Но вдруг, против всех вероятий, из-за гномических построек Люпинов глянула на меня дорога к Дуиньяну, вся, как и прежде, в ухабах, бойкой иноходью труся между косматым боярышником и пыльной стеной куманики. Как она устояла под напором кранов и грузовиков, как снесла надругательства бульдозеров и лопат? Здесь я в детстве каждое утро ходил, босой, с побитым бидоном, за молоком к Дуиньяну, молочнику, и его стоически веселой, задастой жене. Помню, солнце уже высоко, но холод еще затаился в булыжниках, и куры, поджимая лапки, жеманно переступают между собственных зелено-меловых катышков. Собака, всегда привязанная к передку телеги, оценивающе наблюдает, как я пробираюсь на цыпочках, чтобы не вляпаться в куриный помет, а мышастый коняга, подойдя изнутри к двери денника, кладет на нее морду и весело, искоса смотрит на меня из-под челки точно того же оттенка, как дымно-бежевые цветки жимолости. Я не стучался в дом, я боялся матери Дуиньяна, старой, низкой, квадратной, как стол на коротких ножках, — она сопела, пыхтела, свешивала над нижней губой огромный, мокрый, бледный язык, — и дожидался в лиловой тени денника, пока хозяин или его половина меня избавят от встречи с каргой.

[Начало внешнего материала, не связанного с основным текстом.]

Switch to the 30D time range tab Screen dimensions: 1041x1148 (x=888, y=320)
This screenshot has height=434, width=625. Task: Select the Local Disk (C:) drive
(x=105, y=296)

Дуиньян был долговязый болван, с соломенными жидкими волосами и невидимыми ресницами. В миткалевой открытой рубахе, каких уже тогда никто не носил, в вислых штанах, сунутых в заляпанные резиновые сапоги. В погребе, наливая мне молоко, он похабно-сиплым тоненьким голоском — скоро он умрет от болезни горла — наводил разговор на девочек: он-то знает, у меня есть подружка, интересно только, разрешает ли себя целовать. А сам не отрывает глаз от длинной тонкой струи молока, стекающей в мой бидон, улыбается, быстро-быстро хлопает этими своими ресницами. Какой ни противный, чем-то меня он притягивал. Казалось, что ли, что у него откровенье за пазухой, что вот извлечет оттуда похотливую картинку, приоткроет мерзкое знание, ту зону, куда допускаются только взрослые. Погреб был низкий, квадратный, штукатуреный, белый до жути, даже впадал в синеву. Маслобойки стояли стальными коренастыми часовыми в плоских шляпах, и солнечный сноп от двери всем раздавал одинаковые белые ордена. Большие низкие чаны с молоком, кутаясь в марлю, задумчиво ждали на полу сепарации, и была еще старинная деревянная маслобойка, я всегда мечтал застать ее в деле, но так и не вышло. Прохладный, густой, потаенный дух молока наводил меня на мысль о миссис Грейс, и даже меня подмывало сдаться на подходцы Дуиньяна, ему про нее рассказать, но я удерживался — правильно делал, конечно.